The Beginning of Automobile Insurance

The start of automobile insurance began essentially with the innovation of the automobile in the early 1900s. Young entrepreneurs saw opportunity to get into a business and achieve the American Dream. The vision for offering automobile insurance has helped our country be a success as it is today. When did it all get started?

In the early 1900s, insurance companies were restricted to only one line of insurance. For instance, one company would sell fire insurance and another company would sell casualty insurance. Insurance companies were structured in this manner by the government until after World War II. While unbelievable amounts of changes were introduced in this time period, insurance companies were also changing for the better. Insurance companies were grouped into two: property- casualty insurers and life-health insurers. Automobile insurance became written under property-casualty insurers.

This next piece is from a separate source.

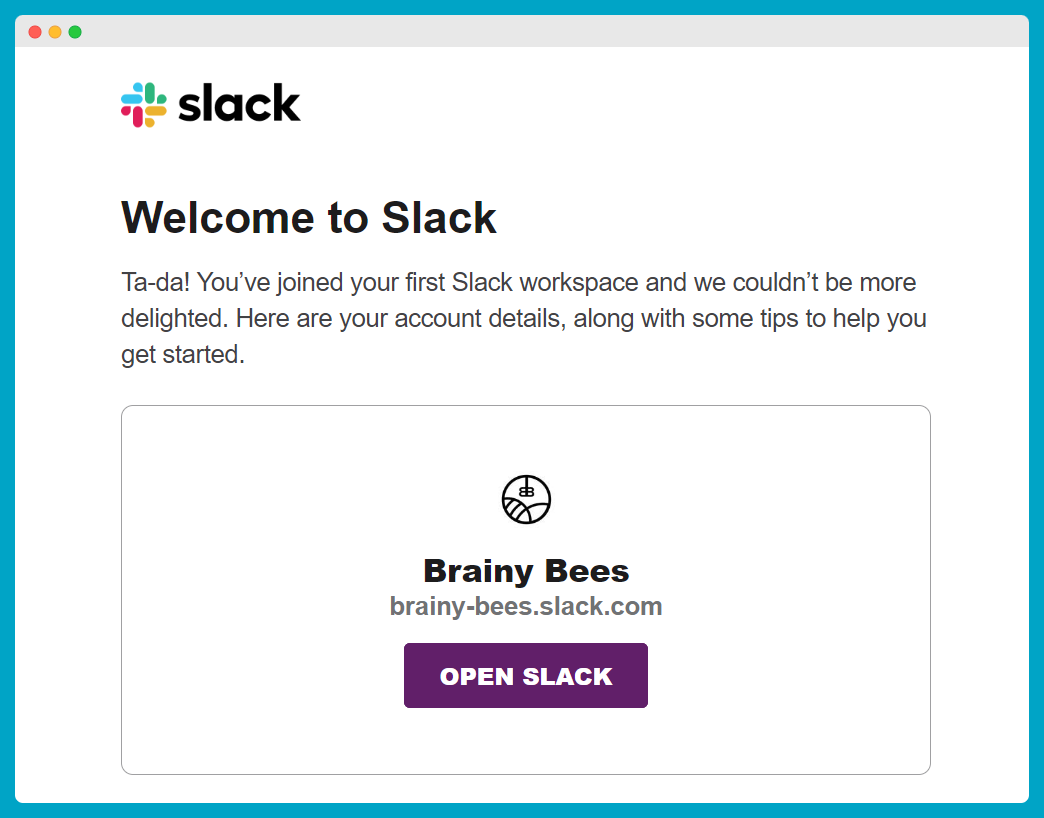Click the Brainy Bees circular workspace icon
Viewport: 1044px width, 818px height.
click(526, 499)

Not much history is recorded about automobile insurance; however, as the American culture developed and included cars, we can see the beginning of automobile insurance taking place. Owning an automobile or certain type of automobile became a sign of social status. As the car industry grew, the government placed more and more money into the building of roadways and improving traffic control. As this all took place in the 1920s, the American population started to see a rise in traffic regulations and strict vehicle licensing requirements. More and more accidents occurred on roadways and vehicle-related fatalities rose drastically. Roadway conditions were wretched and were deemed impossible to traverse through certain weather types. Thus in the 1940s states imposed a regulation that drivers were to cover the liability they had incurred while driving their vehicles. Automobile insurance easily satisfied this law. As more cars became available and the roads were better policed, insurance carriers saw a decrease in the risk of owning an automobile. Combined with a large economic boom after World War II, automobile insurance took off in a business boom. Although insurance is the most heavily regulated industry in the country, the government helped obtain great strides in the automobile insurance market. Soon the industry was branching into several lines including: fire, theft, property damage, and all sorts of liability coverage.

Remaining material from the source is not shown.